# Start of Text excerpt

During the implementation of telework from mid-February, he realized that there are no hindrances in sales wherever workers are based, as long as video calls and chats are used. The number of employees who show up at the office has decreased dramatically to around 10% of all workers, since teleworking practices have become prevalent. The firm has also started to hire regional staff for engineer positions with the assumption that they will work remotely. Hosokawa is preparing to return to his hometown and commented, "I want to take on the new challenge of working from my hometown while being a member of my current company."

But it is not only working adults who are interested in a change of residence. Hinako Seki, 22, who lives in the Tokyo suburban city of Fuchu and attends lectures at a university in the capital to obtain a teaching license for elementary school, has also begun to consider relocating to a different area. The student was born and raised in Tokyo, but felt that the capital had weak ties among people compared to Amami-Oshima Island in southwestern Japan, her parents' hometown where she would visit several times a year.

# End of Text excerpt
# Start of Supplied material

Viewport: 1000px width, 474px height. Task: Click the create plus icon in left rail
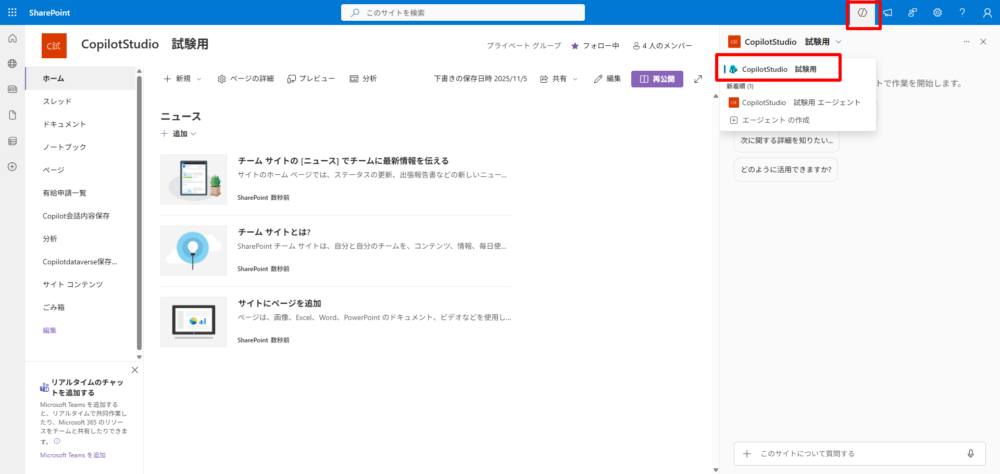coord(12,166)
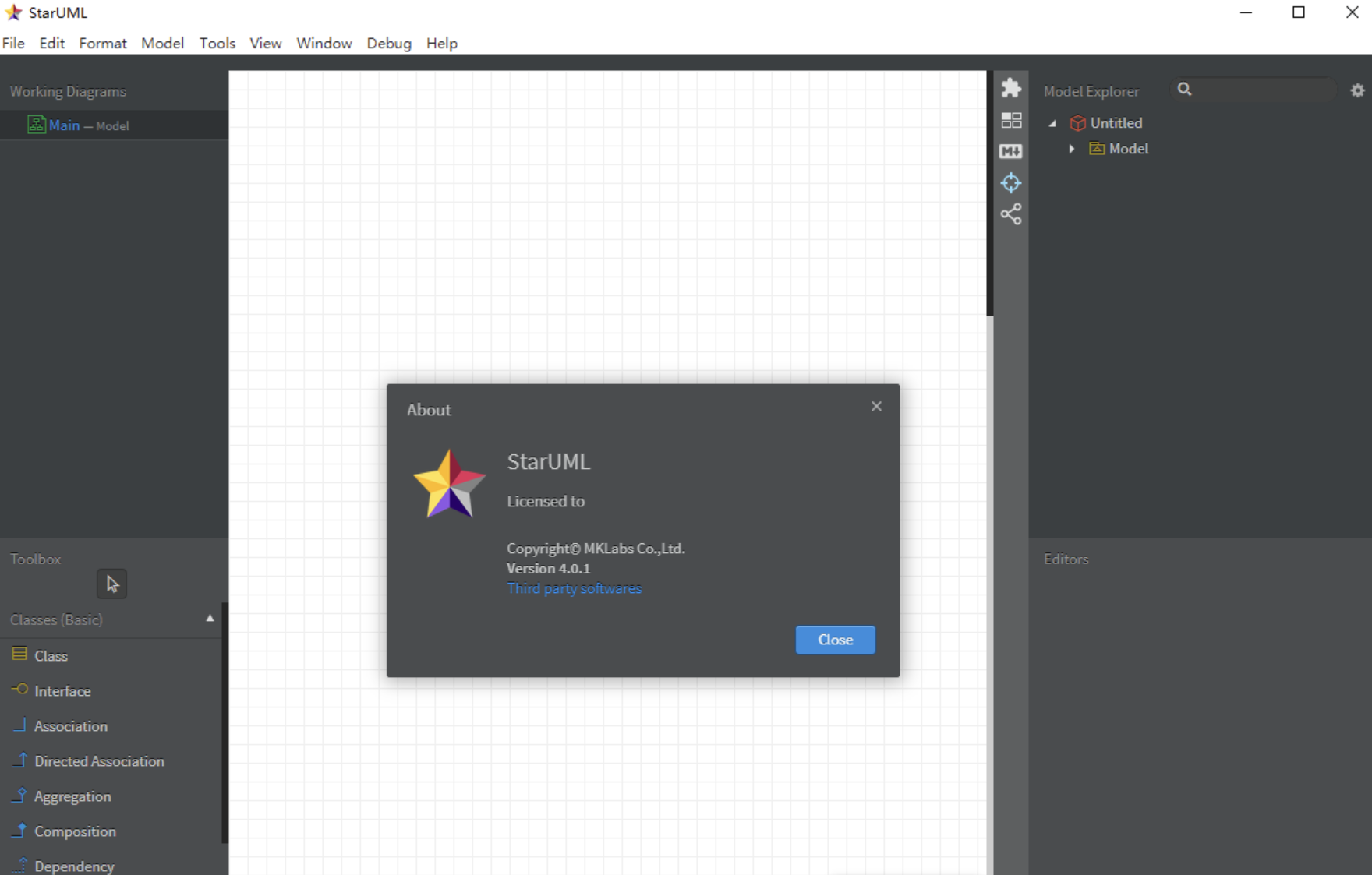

# End of Supplied material
# Start of Supplied material

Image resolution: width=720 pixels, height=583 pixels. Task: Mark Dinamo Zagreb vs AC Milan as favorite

# End of Supplied material
# Start of Supplied material

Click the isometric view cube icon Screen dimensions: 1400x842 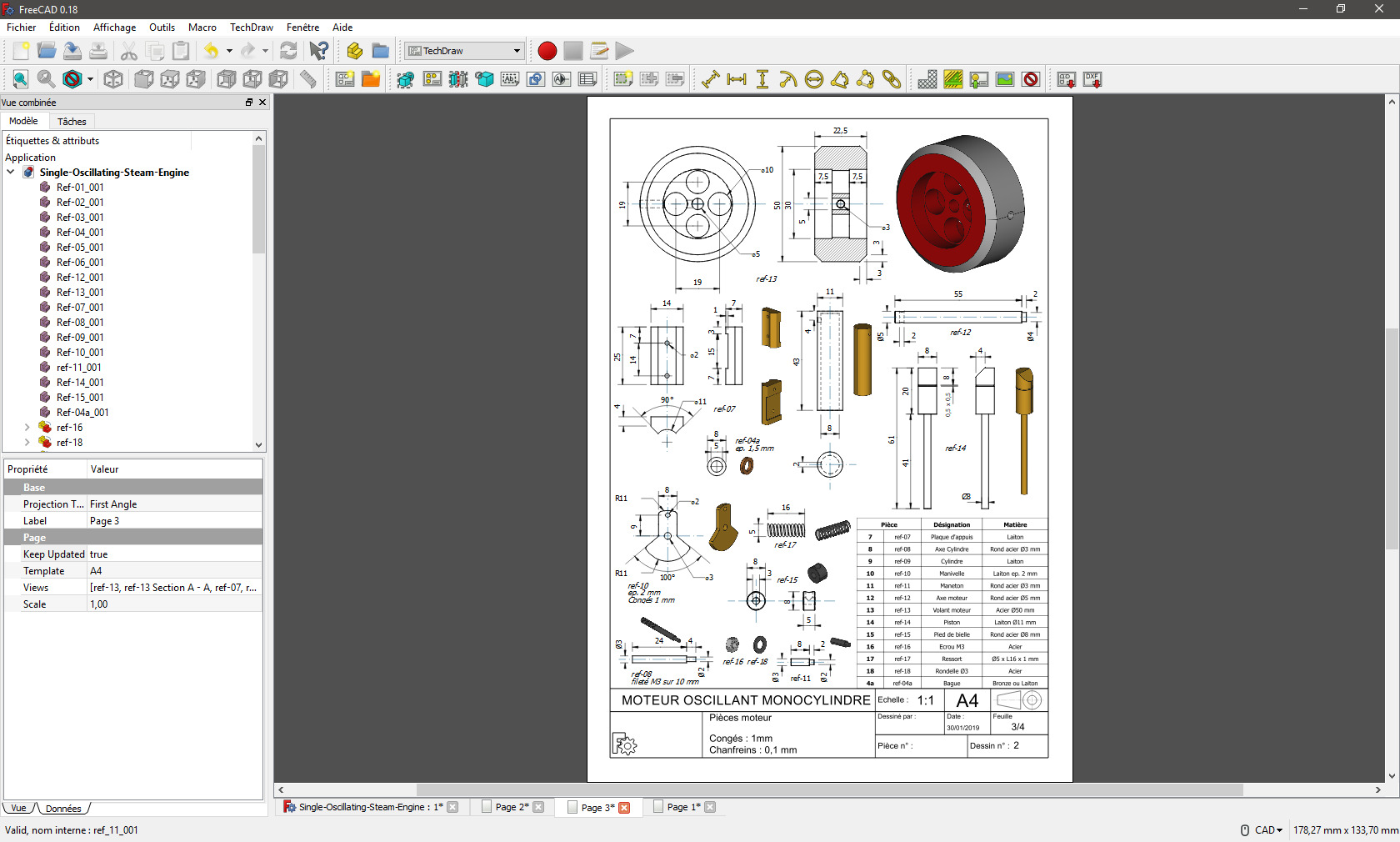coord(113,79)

# End of Supplied material

## Tasks:
1. From the text on moving away from Tokyo, quote the passage that begins at the words "But it is not" and stops after "times a year.".
2. In the text on moving away from Tokyo, roughly what share of the firm's workers still come to the office since teleworking became common?

## Solutions below:
1.
But it is not only working adults who are interested in a change of residence. Hinako Seki, 22, who lives in the Tokyo suburban city of Fuchu and attends lectures at a university in the capital to obtain a teaching license for elementary school, has also begun to consider relocating to a different area. The student was born and raised in Tokyo, but felt that the capital had weak ties among people compared to Amami-Oshima Island in southwestern Japan, her parents' hometown where she would visit several times a year.

2. Around 10% of all workers.